[vox-tech] late night musings: stripping

Mitch Patenaude vox-tech@lists.lugod.org
Thu, 26 Feb 2004 11:20:53 -0800


On Thursday, Feb 26, 2004, at 09:22 US/Pacific, Peter Jay Salzman wrote:
> we finished right into glibc.  shouldn't GDB have known when myfunction
> returned to main, even if there's no debugging information?

Hmm.. I'm not sure, but I have a suspicion.  It has to do with how 
breakpoints are implemented.  The debugger isn't simply using "stepi" 
to go instruction by instruction.  It's modifying the code to return 
control to the debugger when certain things happen.

Since it has the address of the function, what it does it replace the 
first instruction(s) with something that returns control to the 
debugger.. probably a jump or a trap or something else short.  It takes 
the code that was overwritten by that trap, and puts it in separate 
place that's executed before the control is returned to the program.

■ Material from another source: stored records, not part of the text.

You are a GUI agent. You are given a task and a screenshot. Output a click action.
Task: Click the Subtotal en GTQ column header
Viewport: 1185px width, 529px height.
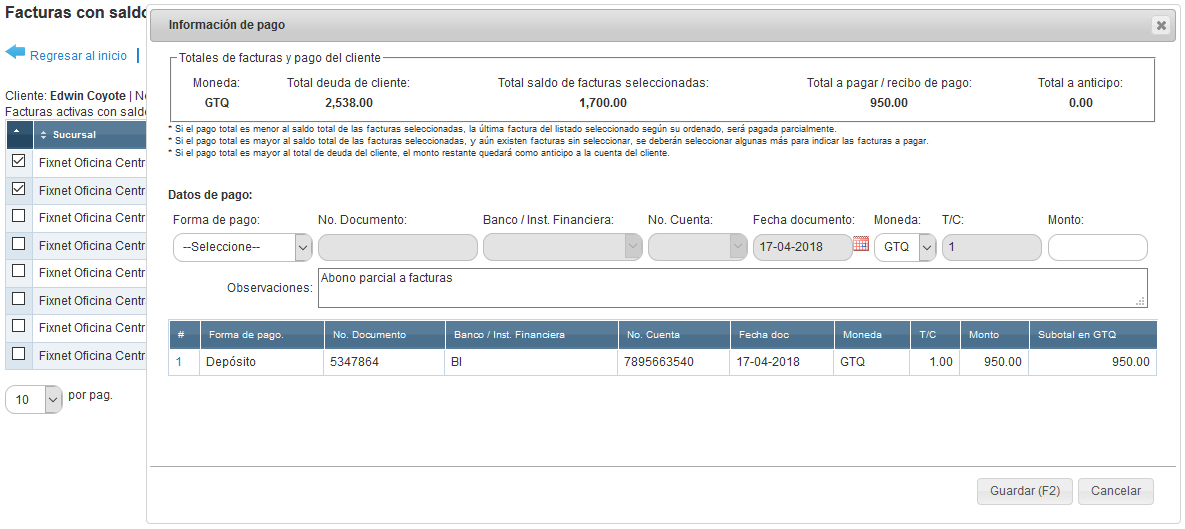tap(1092, 334)
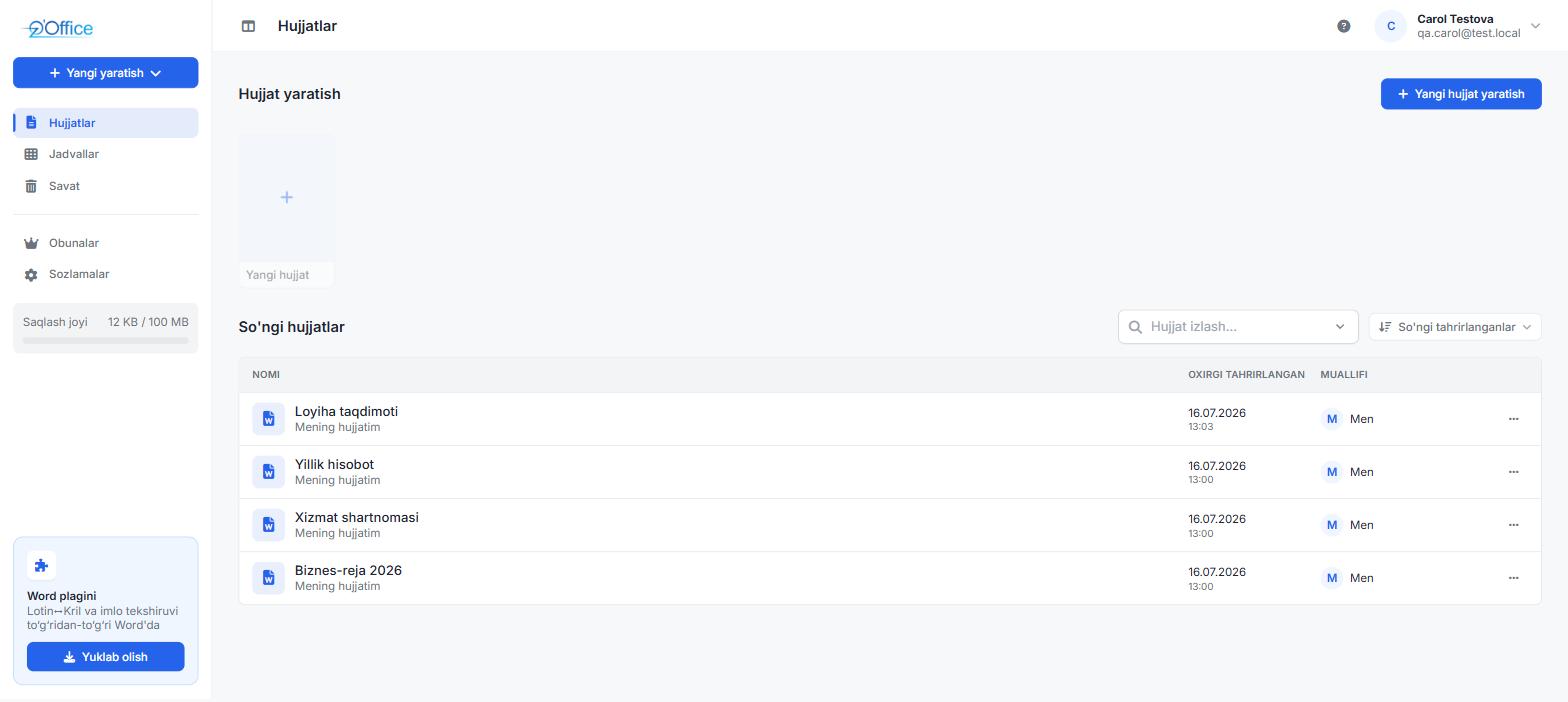Click the puzzle piece plugin icon
Viewport: 1568px width, 702px height.
click(x=41, y=565)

But.... without detailed debugging information it's very hard to know 
when you're returning from a stack frame.  Since all the cleanup is 
done after return, you can "return" from just at about anywhere.. and 
there may be more than one return in a function.  The return that gets 
taken is not necessarily the first one linearly after the program, and 
replacing ALL the RET's after the current entry point might break other 
functions.

It COULD try to implement this by playing with the return address in 
the stack frame, having it "return" into the debugger, but I suspect 
that they just didn't bother.  If you want that functionality, compile 
with debugging info turned on.

> what would be useful would be something like GDB which can follow a
> process and collect information about:
>
> 1. control flow (what functions call what).
> 2. get the parameters and return values of the function calls.
>
>
> the only way i know how to get #1 is to sit there, using stepi (and
> possibly nexti over uninteresting libc functions) with a pencil and
> paper in hand.
>
> as for #2, seems like the only way to do that would be to disassemble
> the code.  i don't know a lick of x86 assembly, but i did notice that
> %eax appears to be the register for returning integers.

gdb has a pretty extensive scripting language, and I imaging that you 
could do that by looking at when the next instruction is a "CALL", 
though you also need to trap "INT 0x80" because that's the system call 
interrupt.

> i rewrote myfunction to return an int of 1.

For those unfamiliar with the C call stack I'll add some comments

>    0x8048380 <myfunction>: push   %ebp
Pushes the base pointer onto the stack, to save the stack frame of the 
calling function

>    0x8048381 <myfunction+1>:       mov    %esp,%ebp
Moves the current stack pointer into the base pointer to make a new 
"frame"

>    0x8048383 <myfunction+3>:       sub    $0x8,%esp
Make room on the stack for 8 bytes of automatic variables and arguments.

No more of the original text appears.